從詩人上,他們的談鋒便轉移到別處去了——我隻默默的守著楫坐著,剛才的那些話,隻在我心中,反複地尋味——思想。
【賞析】
古人對海的賦詞雖不甚多,但現代人描寫海的文章卻是多不勝數。
文人慣於寫海景:海潮、海風、海鳥、海霞……多少華麗辭藻已寫通透。冰心卻另僻蹊徑,通過敘述姐弟幾人乘涼閑談時對“海的女神”的描畫,將海的形象從另一個視角,用另一種表達方式呈現出來。
這樣的藝術敏感度將海的感覺刻畫得如此豐盈!
是在寫一位女神,也是在寫一片海!用一種馳騁天際的想象將海和神完美的結合在一起,相互輝映,借助神的形象來塑造海,使海更加充滿靈性和思想。
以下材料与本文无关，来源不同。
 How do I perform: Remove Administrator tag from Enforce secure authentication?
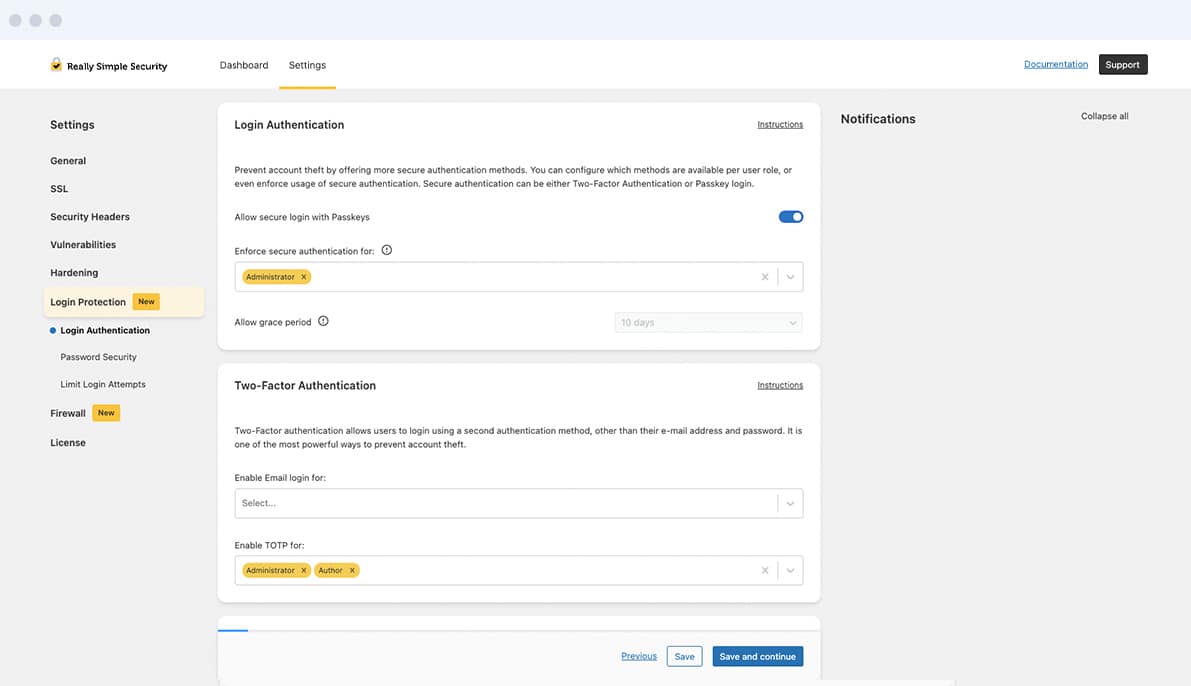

在這樣壯闊的海域邊,人顯得格外“小”。自然的引出人與海的對立統一。人心是可以寬闊如海,容納百川的。冰心用“海化”的青年,來收容所有的描述,使文章的中心又升華到另一個高度,以表自己要以海為榮,以海為崇的決心。“溫柔而沉靜”“超絕而威嚴”,“神秘而有容”“是虛懷,也是廣博”。正是這些精神鼓動著冰心,引導著冰心。文章因而更加立體。
全文詞句樸實,不重藻飾,卻無比生動,給我們呈現出一片完整的海景。
往事(二)之二
哪有心腸?然而竟被友人約去話別——回來已是暮色沉沉。今夜沒有電光,中堂燃著兩支蠟燭,閃閃的光影,從竹簾裏透出,覺得淒清。
走到院子裏,已聽見母親同涵和傑斷斷續續的說話。等我進去時,簾子響處,聲音都寂。母親隻低著頭做針線,涵和傑惘然的站了起來,卻沒有話說,隻扶著椅背,對著閃閃的燭光呆望。
我懷疑著,一麵向母親說著今天餞別的光景,他們兩個竟不來搭話,我也不問。
母親進去了,我才問他們到底是怎麼一回事。涵不言語,傑歎了一口氣,半晌說:“母親說她舍不得你走,你走了她如同但她又不願意讓你知道。”
幾個月來,我們原是彼此心下雪亮,隻是手軟心酸,不敢揭破這一層紙。然而今夜我聽到了這意中的言語,我竟呆了。
忽然涵望著傑沉重的說:“母親吩咐不對瑩哥說,你又來多事做什麼?”
暫時沉默——這時電燈燦然的亮了,明光裏照見他們兩個的臉都紅著。
傑囁嚅著說:“我想我想不要緊的”
涵截住他:“不,我不許你說!”聲音更嚴厲了。
這時傑真急了,覺得過分的受哥哥的訶斥。他也大聲的說:“瞞別人,難道要瞞自己的姊姊?”他負固的抵抗著。
我已喪失了裁判的能力,茫然的,無心的吹滅了蠟燭,正要勉強的說一兩句話——
涵的聲音淒然了,“正是不瞞別人,隻瞞自己的姊姊呢!”
兩對辛酸的眼光相觸,如同剛卸下的琴弦一般,兩個人同時無力的低下頭去。
我神魂失據的站在他們中間。
電燈又滅了,感謝這一霎時消失的光明!我們隻覺得濕熱顫動的手,緊緊的互握著,卻看不見彼此盈盈的淚眼!
【賞析】
冰心的《往事》(二)是她赴美留學以後用詩性文字所做的對自身生命曆程的回味和印象寫照,即興而作,率性抒懷。